本文 —
労務SEARCH > アンケート > 年末調整で最も負担なこととは?年末調整に関する従業員の本音を調査
年末調整に関するアンケート調査

年末調整で最も負担なこととは?年末調整に関する従業員の本音を調査

監修者:労務SEARCH 編集部
詳しいプロフィールはこちら

年末調整は、毎年12月頃におこなわれる給与所得者の所得税を精算する手続きです。しかし、その仕組みは複雑で、従業員にとっては負担に感じられることも少なくありません。

そこで労務SEARCH編集部では、年末調整に対する従業員の意識や手続きにおける課題を把握するため、20代以上の男女300名を対象にアンケート調査を実施しました。本記事では、その調査結果を分析し、年末調整に関する従業員の理解度と手続きの負担感、そして企業が提供すべきサポートや改善策について考察していきます。

年末調整に対する理解度を調査

まず、企業で働く人々がどれくらい年末調整について理解しているのか、年末調整の理解度について調査してみました。

年末調整の目的や手続きの流れは、半数以上が「ある程度理解している」

最初に、年末調整の目的や手続きについて、どのくらい理解していますかと質問してみたところ、「ある程度理解している」が54.3%と最も多く、次に「よくわかっていない」が28.7%、「よく理解している」が12.3%、「全くわかっていない」が4.7%という結果になりました。

年末調整の目的や手続きの流れについて、どのくらい理解していますか?

半数以上の人が「ある程度理解している」と回答しているものの、「よくわかっていない」と「全くわかっていない」と回答した人は合わせると3割を超えています。

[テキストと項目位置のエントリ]

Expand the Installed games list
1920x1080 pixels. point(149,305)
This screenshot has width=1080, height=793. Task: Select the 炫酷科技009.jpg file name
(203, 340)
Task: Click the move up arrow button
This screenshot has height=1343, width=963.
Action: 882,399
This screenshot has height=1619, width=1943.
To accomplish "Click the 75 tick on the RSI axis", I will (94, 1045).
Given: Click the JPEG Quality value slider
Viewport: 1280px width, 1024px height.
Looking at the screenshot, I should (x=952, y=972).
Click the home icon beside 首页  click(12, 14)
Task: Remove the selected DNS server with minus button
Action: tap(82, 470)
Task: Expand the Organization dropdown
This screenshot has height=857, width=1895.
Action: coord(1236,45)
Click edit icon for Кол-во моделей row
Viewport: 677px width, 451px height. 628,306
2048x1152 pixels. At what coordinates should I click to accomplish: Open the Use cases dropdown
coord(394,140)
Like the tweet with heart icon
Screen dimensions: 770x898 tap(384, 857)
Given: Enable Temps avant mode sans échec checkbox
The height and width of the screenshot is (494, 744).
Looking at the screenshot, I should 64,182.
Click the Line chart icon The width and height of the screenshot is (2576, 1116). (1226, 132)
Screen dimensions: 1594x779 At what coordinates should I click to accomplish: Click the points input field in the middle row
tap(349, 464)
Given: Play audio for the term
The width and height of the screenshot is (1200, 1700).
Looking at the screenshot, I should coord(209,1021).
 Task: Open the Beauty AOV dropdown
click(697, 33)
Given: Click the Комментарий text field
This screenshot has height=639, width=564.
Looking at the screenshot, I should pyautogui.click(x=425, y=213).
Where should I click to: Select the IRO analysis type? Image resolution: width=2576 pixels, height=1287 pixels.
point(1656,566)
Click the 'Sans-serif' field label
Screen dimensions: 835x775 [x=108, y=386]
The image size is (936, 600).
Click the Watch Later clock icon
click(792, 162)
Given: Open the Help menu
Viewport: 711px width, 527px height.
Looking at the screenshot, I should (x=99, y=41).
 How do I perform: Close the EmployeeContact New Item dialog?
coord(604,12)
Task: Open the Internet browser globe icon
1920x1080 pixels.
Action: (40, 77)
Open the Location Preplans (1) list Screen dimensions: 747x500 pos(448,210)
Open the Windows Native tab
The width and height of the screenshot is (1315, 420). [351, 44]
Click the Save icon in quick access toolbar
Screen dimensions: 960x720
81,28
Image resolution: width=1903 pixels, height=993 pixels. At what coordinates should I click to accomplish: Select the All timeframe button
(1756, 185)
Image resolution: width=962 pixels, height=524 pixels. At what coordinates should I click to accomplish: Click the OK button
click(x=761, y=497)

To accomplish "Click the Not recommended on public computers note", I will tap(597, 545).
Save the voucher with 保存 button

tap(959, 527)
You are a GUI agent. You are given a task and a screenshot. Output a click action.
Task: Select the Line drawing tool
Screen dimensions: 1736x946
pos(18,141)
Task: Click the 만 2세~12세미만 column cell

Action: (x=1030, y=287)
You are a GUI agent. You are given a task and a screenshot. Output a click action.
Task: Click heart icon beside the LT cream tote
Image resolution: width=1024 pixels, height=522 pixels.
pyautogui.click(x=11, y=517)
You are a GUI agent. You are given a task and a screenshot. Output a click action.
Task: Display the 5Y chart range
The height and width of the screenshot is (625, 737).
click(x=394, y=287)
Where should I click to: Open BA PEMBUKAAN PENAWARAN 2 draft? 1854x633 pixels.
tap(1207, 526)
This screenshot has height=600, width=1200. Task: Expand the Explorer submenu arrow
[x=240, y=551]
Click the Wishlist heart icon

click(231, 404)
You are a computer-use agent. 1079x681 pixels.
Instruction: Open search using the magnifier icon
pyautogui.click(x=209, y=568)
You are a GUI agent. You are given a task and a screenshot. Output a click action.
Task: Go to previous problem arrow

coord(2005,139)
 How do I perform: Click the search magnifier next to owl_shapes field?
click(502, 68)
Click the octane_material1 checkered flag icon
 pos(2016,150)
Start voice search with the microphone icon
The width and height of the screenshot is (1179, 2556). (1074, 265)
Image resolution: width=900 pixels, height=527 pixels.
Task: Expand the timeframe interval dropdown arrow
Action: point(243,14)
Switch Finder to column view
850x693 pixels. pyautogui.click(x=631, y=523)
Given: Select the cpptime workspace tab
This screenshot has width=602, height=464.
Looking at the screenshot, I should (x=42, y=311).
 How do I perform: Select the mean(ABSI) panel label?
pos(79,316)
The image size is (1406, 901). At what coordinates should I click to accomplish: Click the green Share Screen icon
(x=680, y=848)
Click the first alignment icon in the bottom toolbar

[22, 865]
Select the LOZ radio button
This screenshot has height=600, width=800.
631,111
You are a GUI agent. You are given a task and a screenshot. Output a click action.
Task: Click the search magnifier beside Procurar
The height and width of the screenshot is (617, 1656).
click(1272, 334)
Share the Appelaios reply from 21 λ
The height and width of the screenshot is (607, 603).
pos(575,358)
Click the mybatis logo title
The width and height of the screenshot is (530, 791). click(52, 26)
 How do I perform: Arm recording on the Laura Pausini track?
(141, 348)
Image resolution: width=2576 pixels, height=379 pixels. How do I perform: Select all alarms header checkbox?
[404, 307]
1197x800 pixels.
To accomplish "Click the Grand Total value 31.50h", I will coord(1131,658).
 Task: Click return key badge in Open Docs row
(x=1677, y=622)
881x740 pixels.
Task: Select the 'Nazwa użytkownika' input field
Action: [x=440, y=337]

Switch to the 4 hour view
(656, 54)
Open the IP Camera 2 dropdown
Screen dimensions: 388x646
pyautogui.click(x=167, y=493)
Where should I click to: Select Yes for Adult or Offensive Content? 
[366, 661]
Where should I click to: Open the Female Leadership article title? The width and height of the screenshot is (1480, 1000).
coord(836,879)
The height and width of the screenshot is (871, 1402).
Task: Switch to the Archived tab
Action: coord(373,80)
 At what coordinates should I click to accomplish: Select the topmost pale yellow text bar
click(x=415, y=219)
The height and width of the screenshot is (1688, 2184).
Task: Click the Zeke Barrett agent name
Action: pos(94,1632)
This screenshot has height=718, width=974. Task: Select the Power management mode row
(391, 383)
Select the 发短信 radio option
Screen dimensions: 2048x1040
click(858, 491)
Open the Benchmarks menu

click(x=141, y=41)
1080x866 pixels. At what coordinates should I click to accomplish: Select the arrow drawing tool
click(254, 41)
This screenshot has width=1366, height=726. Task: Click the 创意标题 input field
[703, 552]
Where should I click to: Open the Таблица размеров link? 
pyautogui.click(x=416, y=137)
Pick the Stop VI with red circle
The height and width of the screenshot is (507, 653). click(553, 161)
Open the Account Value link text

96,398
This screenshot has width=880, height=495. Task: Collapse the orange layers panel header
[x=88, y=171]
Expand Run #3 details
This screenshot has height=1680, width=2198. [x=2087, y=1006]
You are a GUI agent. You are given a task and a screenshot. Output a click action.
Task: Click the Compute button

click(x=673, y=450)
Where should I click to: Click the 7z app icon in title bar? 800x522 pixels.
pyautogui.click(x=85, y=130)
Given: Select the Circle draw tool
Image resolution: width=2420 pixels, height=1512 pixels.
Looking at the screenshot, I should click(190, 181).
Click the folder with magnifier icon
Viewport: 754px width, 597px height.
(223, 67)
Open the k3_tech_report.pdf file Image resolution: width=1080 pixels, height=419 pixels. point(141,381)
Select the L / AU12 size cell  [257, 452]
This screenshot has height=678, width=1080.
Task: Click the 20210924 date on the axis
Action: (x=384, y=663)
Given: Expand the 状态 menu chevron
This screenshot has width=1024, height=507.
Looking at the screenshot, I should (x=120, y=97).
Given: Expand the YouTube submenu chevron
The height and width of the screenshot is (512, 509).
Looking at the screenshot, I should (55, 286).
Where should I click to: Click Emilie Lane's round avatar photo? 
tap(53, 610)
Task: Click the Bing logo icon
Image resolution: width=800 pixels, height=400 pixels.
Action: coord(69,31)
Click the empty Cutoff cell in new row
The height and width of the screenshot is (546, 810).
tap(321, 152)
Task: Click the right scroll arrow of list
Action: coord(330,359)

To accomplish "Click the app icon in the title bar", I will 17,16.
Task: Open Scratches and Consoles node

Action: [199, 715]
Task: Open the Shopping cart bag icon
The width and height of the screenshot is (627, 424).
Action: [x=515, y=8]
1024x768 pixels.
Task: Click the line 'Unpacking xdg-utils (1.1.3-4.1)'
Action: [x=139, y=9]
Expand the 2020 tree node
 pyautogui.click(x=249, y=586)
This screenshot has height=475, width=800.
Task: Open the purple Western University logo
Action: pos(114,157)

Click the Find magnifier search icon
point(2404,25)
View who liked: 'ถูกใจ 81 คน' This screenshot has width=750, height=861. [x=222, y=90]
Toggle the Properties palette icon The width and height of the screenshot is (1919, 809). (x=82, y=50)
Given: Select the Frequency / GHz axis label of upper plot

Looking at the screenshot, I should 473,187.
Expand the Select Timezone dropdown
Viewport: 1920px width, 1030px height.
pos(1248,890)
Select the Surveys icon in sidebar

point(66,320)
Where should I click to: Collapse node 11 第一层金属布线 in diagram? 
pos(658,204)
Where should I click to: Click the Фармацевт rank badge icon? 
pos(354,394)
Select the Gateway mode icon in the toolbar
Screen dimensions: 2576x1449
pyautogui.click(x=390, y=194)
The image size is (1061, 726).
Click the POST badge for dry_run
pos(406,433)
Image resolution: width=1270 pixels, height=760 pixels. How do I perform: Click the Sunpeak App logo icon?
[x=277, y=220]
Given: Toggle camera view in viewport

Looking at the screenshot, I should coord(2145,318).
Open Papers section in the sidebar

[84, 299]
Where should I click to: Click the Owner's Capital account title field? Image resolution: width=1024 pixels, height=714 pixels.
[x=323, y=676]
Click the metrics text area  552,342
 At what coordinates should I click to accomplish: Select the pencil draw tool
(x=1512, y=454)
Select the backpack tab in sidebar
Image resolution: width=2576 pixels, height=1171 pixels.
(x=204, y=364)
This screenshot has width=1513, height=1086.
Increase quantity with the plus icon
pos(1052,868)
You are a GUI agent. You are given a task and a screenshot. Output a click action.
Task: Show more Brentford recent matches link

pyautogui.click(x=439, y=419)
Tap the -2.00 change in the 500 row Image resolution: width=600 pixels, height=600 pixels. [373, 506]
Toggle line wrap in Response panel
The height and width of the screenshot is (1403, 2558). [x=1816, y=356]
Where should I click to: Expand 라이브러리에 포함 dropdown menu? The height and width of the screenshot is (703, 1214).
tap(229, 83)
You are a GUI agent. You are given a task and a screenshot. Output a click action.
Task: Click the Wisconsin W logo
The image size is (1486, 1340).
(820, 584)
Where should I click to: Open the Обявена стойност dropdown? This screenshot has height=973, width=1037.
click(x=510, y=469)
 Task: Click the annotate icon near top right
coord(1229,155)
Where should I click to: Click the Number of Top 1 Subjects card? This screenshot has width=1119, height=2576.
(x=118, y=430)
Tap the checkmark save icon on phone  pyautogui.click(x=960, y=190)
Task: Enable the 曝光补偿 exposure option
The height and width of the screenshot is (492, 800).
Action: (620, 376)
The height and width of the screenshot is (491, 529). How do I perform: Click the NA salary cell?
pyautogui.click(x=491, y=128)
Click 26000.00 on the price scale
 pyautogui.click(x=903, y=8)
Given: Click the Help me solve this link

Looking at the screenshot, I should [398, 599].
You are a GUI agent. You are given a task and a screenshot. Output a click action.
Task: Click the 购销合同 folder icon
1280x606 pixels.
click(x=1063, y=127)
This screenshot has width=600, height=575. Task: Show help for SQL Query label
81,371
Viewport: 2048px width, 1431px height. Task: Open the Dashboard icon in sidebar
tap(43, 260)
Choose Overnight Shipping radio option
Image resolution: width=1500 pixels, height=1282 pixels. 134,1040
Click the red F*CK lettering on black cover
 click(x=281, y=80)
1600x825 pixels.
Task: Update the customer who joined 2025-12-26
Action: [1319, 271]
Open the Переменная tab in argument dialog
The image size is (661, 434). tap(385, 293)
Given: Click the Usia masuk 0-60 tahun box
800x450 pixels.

実施する作業 —
1. 年末調整アンケートの記事を2文で要約してください。
2. 次の(a)～(c)が年末調整アンケートの記事の内容と一致するかを判定し、それぞれ「はい」か「いいえ」で答えてください。判断の根拠となる本文の語句もそのまま引用してください。
(a) 調査の対象は20代以上の男女300名である。
(b) 「よく理解している」と回答した人が最も多かった。
(c) 年末調整は毎年4月頃におこなわれる。
3. 年末調整アンケートの記事を、最後の文の続きから書き進めてください。

解答 —
1. 労務SEARCH編集部は、年末調整に対する従業員の意識や手続きの課題を把握するため、20代以上の男女300名を対象にアンケート調査を実施した。年末調整の目的や手続きの流れについては「ある程度理解している」が54.3%で最も多かったが、「よくわかっていない」と「全くわかっていない」を合わせると3割を超えている。

2.
(a) はい。「20代以上の男女300名を対象にアンケート調査を実施しました」
(b) いいえ。「「ある程度理解している」が54.3%と最も多く」
(c) いいえ。「毎年12月頃におこなわれる」

3.
「よくわかっていない」と回答した割合を年代別に見ると、若い年代ほどこの回答を選ぶ傾向が見られました。具体的には、20代の40.0%、30代の32.8%、40代の22.9%、50代の12.5%の回答者がこの回答を選んでおり、60代以上は0%でした。

年末調整とは?

会社が従業員の給与から天引きした所得税を、一年間の正確な金額に調整する手続きです。具体的には、毎年12月31日時点で、従業員の一年間の給与総額と適用される控除を計算し、実際に納めるべき所得税の金額を算出します。

年末調整の提出書類は71.7%が「なんとなく把握している」

次に、年末調整の提出書類に関する質問をしてみました。年末調整で提出が必要な書類を把握していますかと聞いてみたところ、「なんとなく把握している」人が71.7%と7割以上を占め、「全て把握している」人は20.3%にとどまり、「全く把握していない」人も8.0%存在しました。

年末調整で提出が必要な書類を把握していますか?

多くの人が年末調整の提出書類について「なんとなく」は理解しているものの、正確に把握している人は少ないことがうかがえます。なお、年末調整において従業員が会社に提出する書類は、主に以下の5つです。

年末調整における提出書類
  • 源泉徴収票
  • 給与所得者の扶養控除等(異動)申告書
  • 給与所得者の保険料控除申告書
  • 給与所得者の基礎控除申告書 兼 配偶者控除等申告書
  • 給与所得者の住宅借入金等特別控除申告書

ただしこれらの書類も、年の途中で転職した従業員のみが提出するもの、被扶養者がいる従業員が提出するものなど、それぞれ対象者が決まっています。企業の人事・労務担当者は、年末調整の時期になったら従業員にわかりやすいように、各書類の対象者を説明してあげましょう。

提出書類の記入方法は56.7%が「ある程度理解している」

続けて、年末調整における提出書類の記入方法について、どのくらい理解していますかと質問してみたところ、56.7%が「ある程度理解している」、28.3%が「よくわかっていない」、11.0%が「よく理解している」、4.0%が「全くわかっていない」という結果になりました。

年末調整における提出書類の記入方法について、どのくらい理解していますか?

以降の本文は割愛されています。